--- START ---

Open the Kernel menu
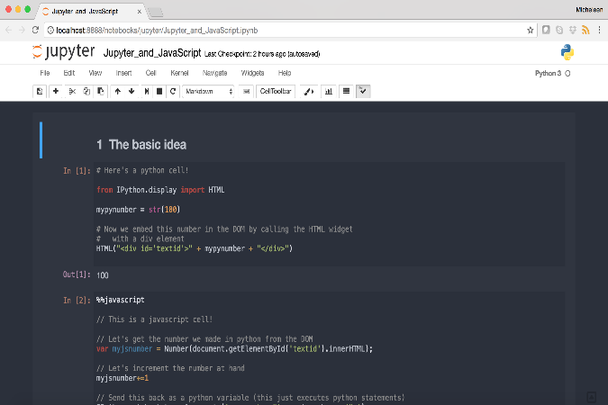608x405 pixels. [x=179, y=72]
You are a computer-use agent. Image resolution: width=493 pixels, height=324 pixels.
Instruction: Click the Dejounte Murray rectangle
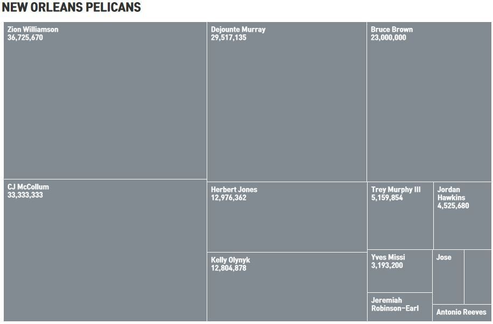(x=287, y=102)
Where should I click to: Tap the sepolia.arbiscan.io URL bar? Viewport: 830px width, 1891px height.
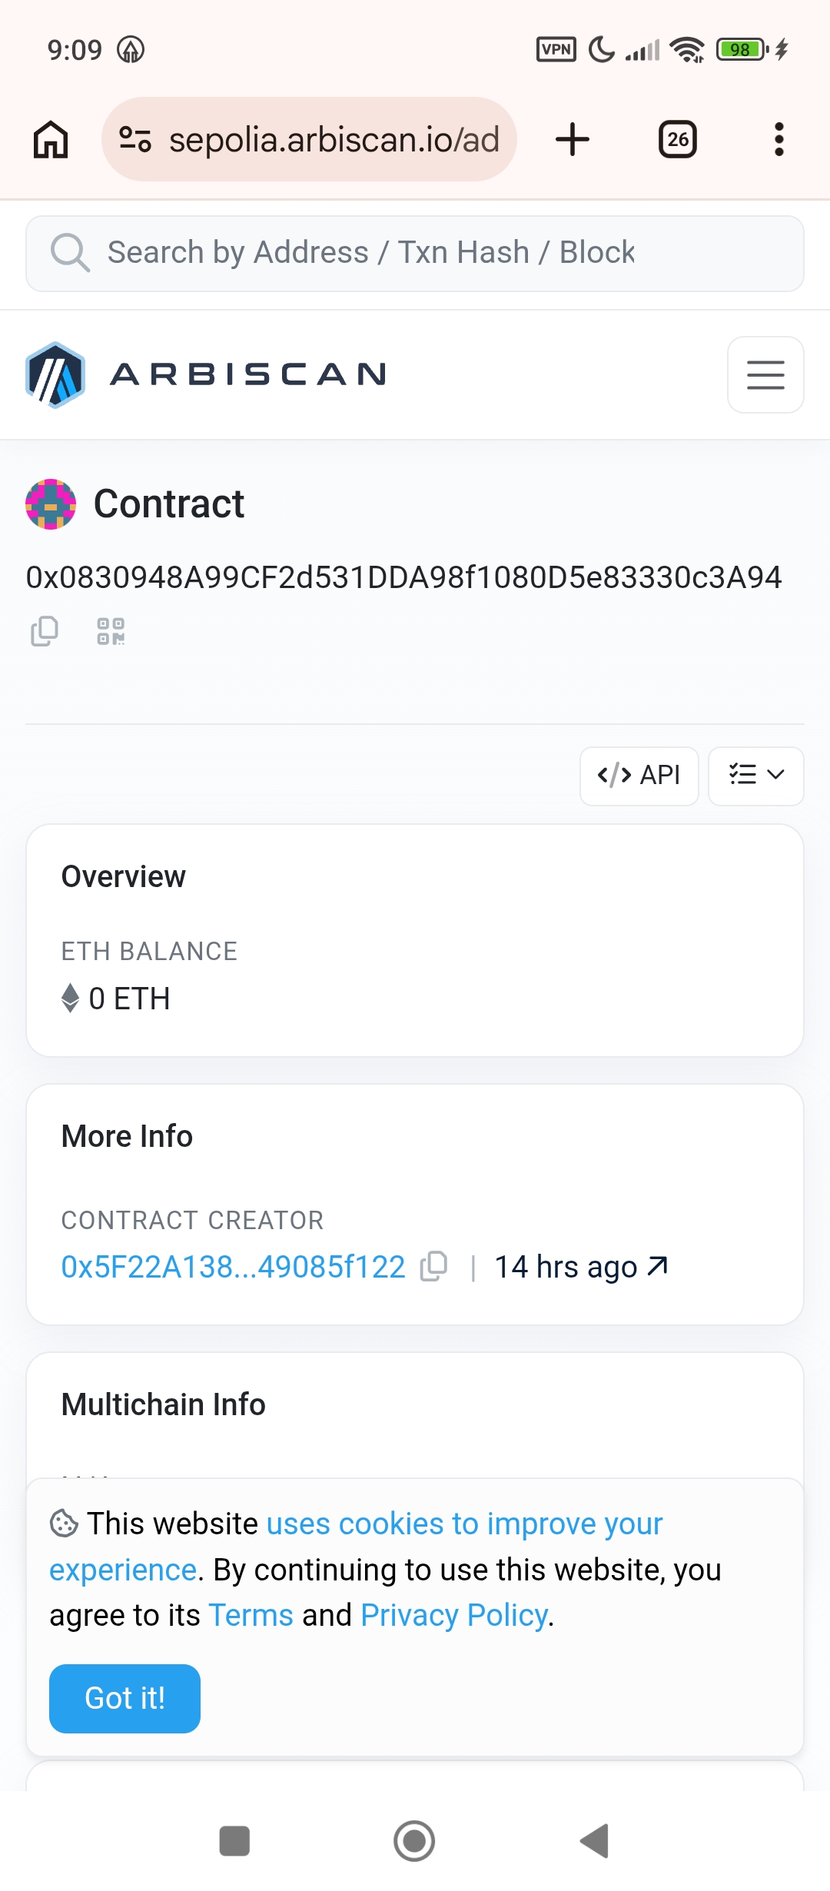tap(309, 140)
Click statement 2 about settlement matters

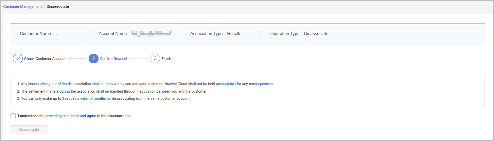point(113,91)
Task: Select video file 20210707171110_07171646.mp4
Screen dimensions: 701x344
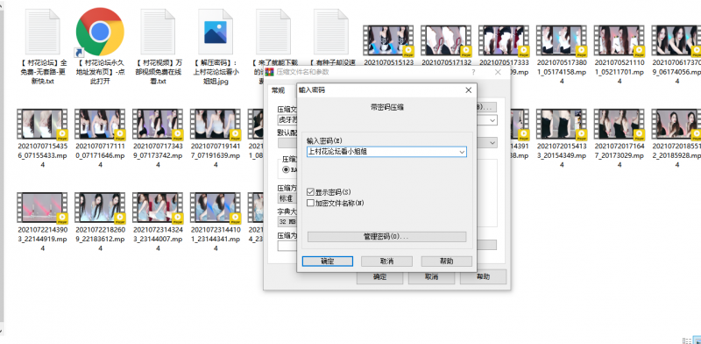Action: pyautogui.click(x=100, y=124)
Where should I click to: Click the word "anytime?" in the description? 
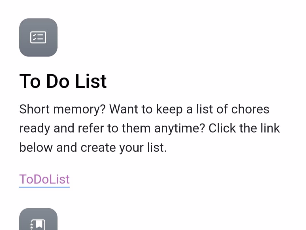point(179,129)
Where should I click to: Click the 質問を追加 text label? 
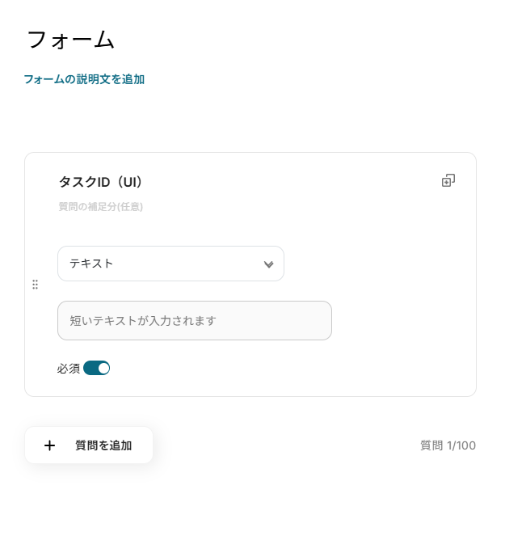click(103, 445)
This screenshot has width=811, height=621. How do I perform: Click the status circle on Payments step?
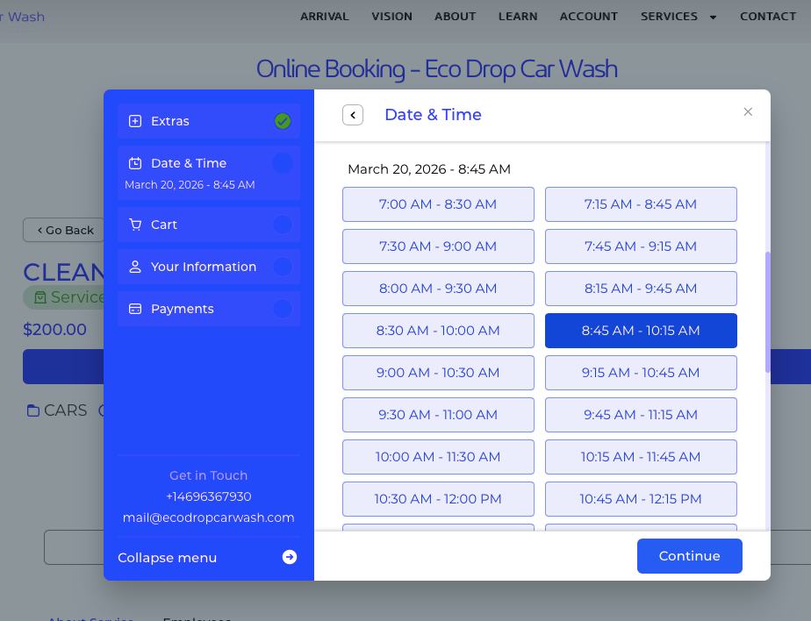pyautogui.click(x=283, y=309)
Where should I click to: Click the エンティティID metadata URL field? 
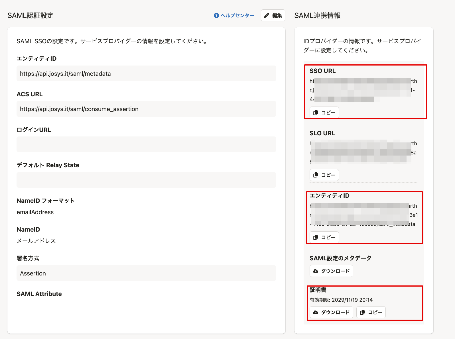pos(146,73)
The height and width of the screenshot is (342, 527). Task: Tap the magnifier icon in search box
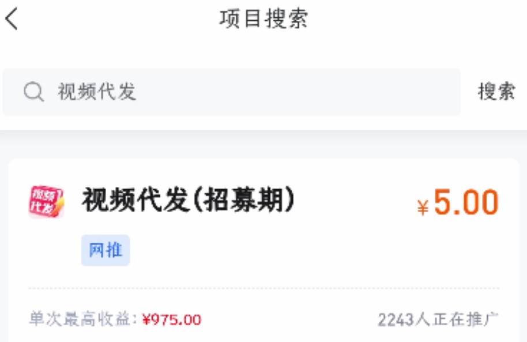(x=33, y=91)
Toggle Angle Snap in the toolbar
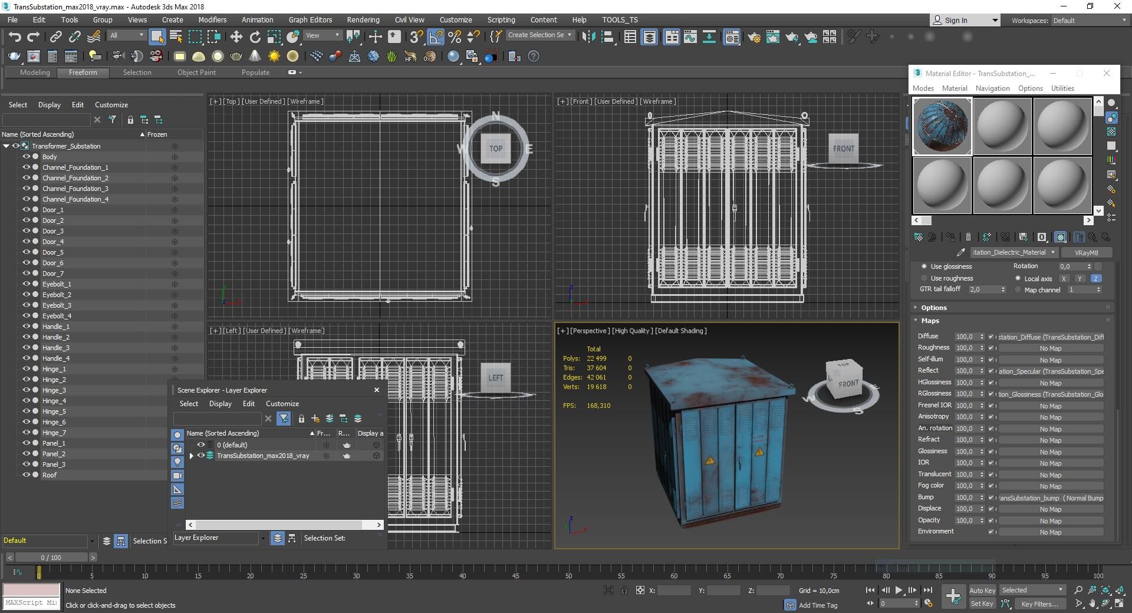1132x613 pixels. [436, 37]
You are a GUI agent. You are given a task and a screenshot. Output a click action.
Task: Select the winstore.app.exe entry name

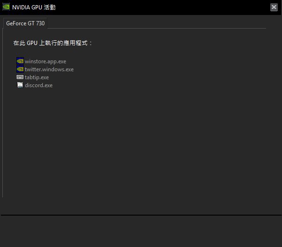(45, 61)
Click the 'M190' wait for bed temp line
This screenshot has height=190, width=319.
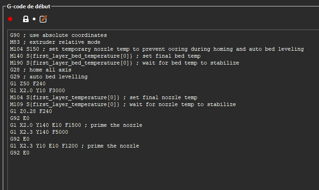coord(124,63)
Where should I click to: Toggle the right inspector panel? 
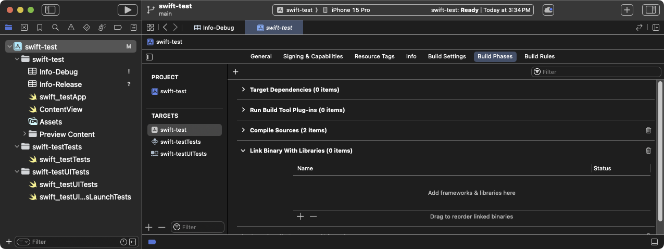[649, 10]
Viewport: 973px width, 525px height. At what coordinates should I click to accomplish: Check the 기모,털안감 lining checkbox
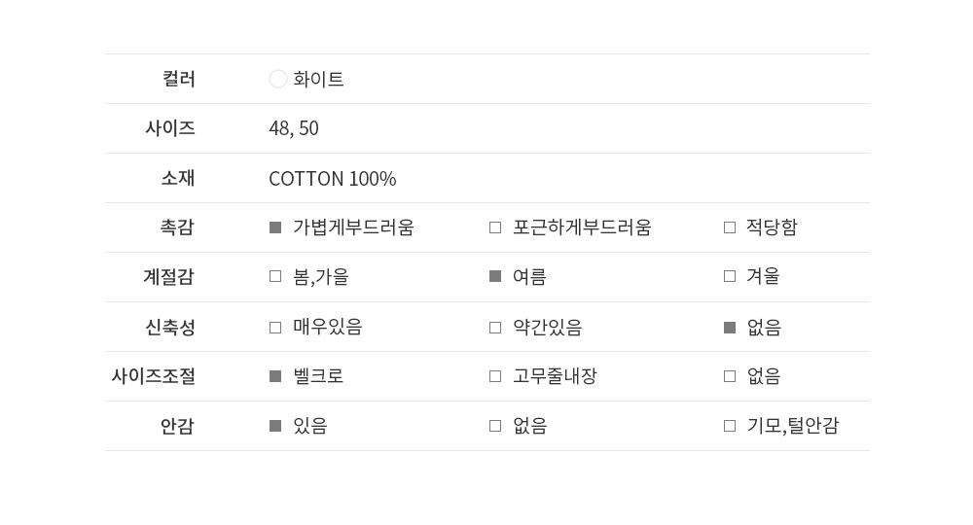(x=730, y=426)
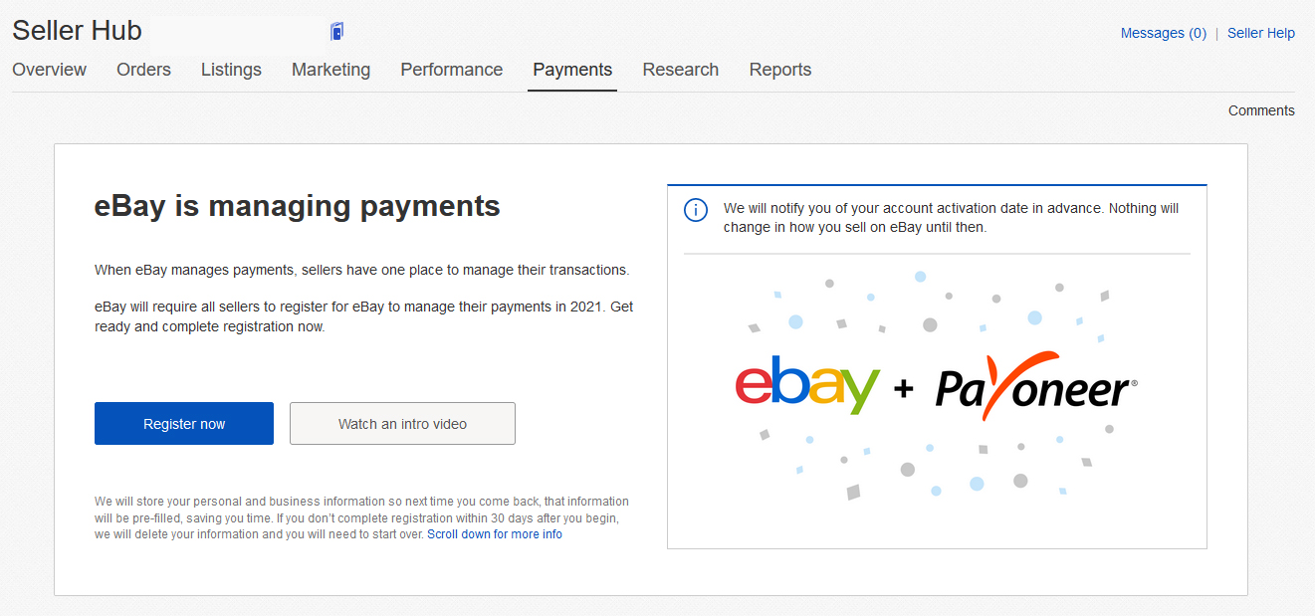Click the Register now button

click(184, 423)
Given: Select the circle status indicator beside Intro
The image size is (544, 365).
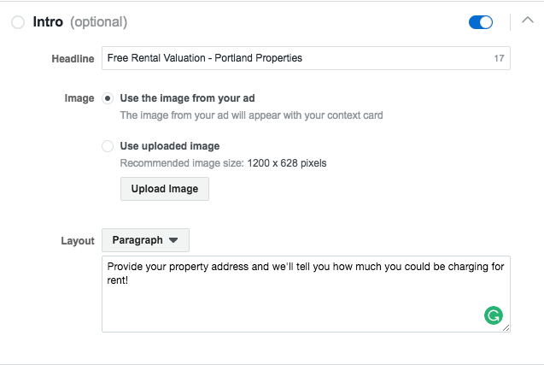Looking at the screenshot, I should pyautogui.click(x=18, y=22).
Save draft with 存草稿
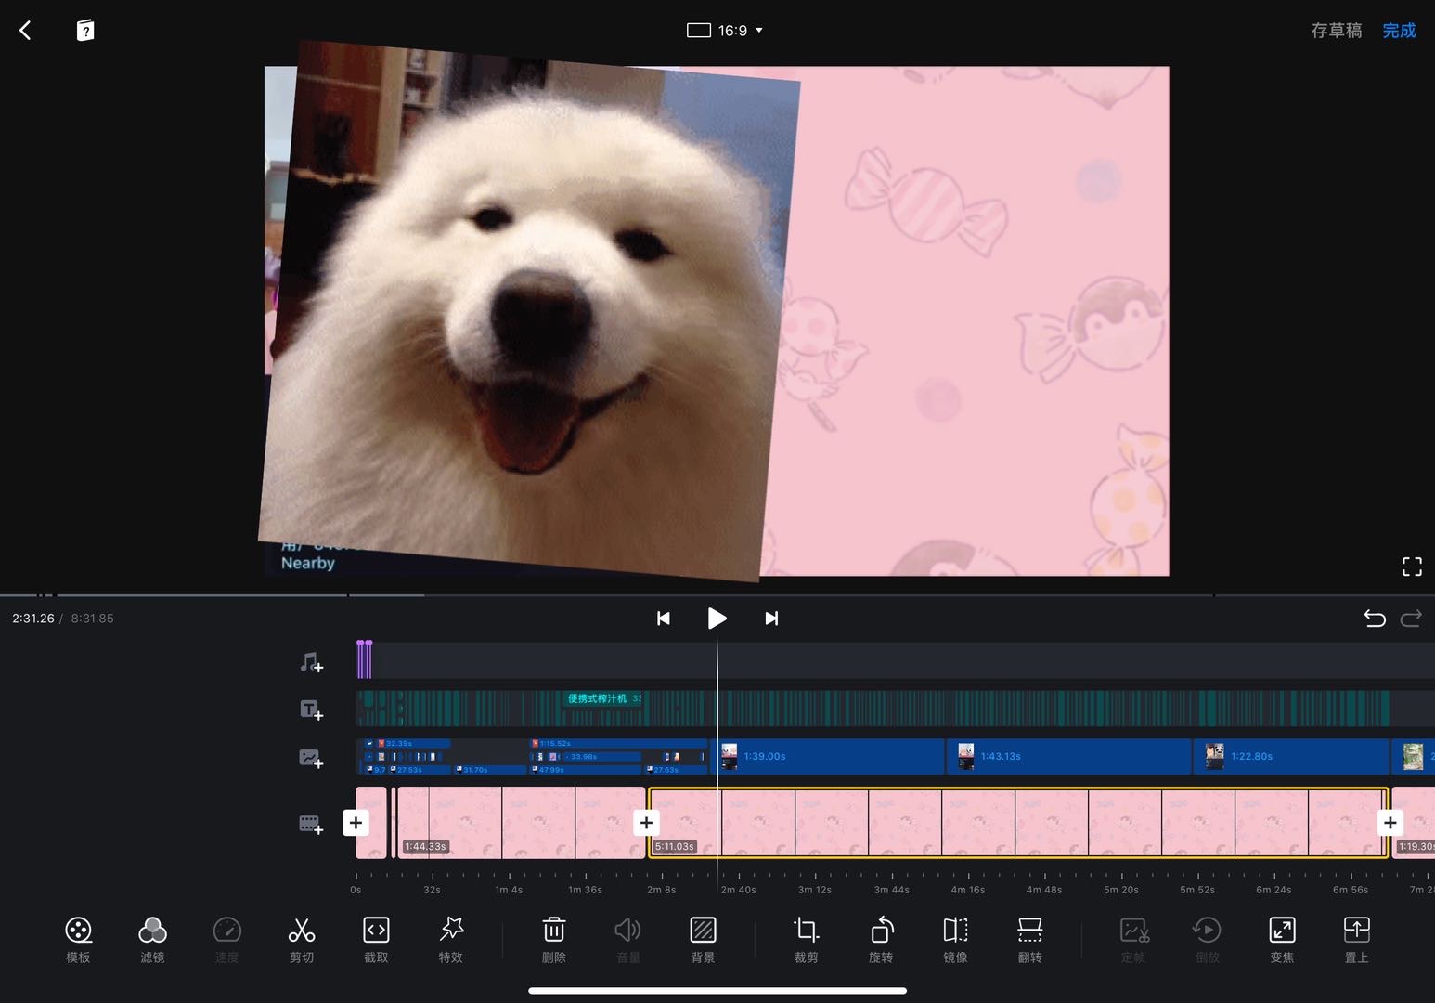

--- END ---

Using the entries above, determine how many lines include the string "agent" and write only that number.

2